Why is this? It’s the ego. That accumulated reaction to life’s experiences that is shrinkwrapped over our real selves, our spiritual essence. The ego needs to protect itself from assault because it is ephemeral and afraid. Our essence knows at its core that it is eternally perfect and needs no protection. It is impervious, it is pure, it is at peace.

As the post goes on to say, when the ego is firing away, it gets in the way and keeps us from being present to what we’re trying to do.
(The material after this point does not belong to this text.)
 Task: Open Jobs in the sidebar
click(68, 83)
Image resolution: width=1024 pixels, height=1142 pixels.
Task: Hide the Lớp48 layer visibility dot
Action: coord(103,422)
In a perfect world, we want to operate in an ego-less way because of its distraction, and the only way to do that is to be so practiced at diving deeply into the present that ego considerations are sublimated.

When Sully Sullenberger put that Airbus A320 down in the Hudson River in New York City, he was so absorbed in the team effort with his co-pilot to get through the checklists and landing procedures, the rapidly depleting altitude left little room for ego considerations about whether he might screw up and how others might view that.

Golf isn’t a life and death affair, of course, but that quiet, egoless resolve that Sullenberger exhibited as he went about ditching his airplane is a good model for how we might be more effective in the game.

And hopefully get to that day where we feel no need to “make it look somewhat respectable.”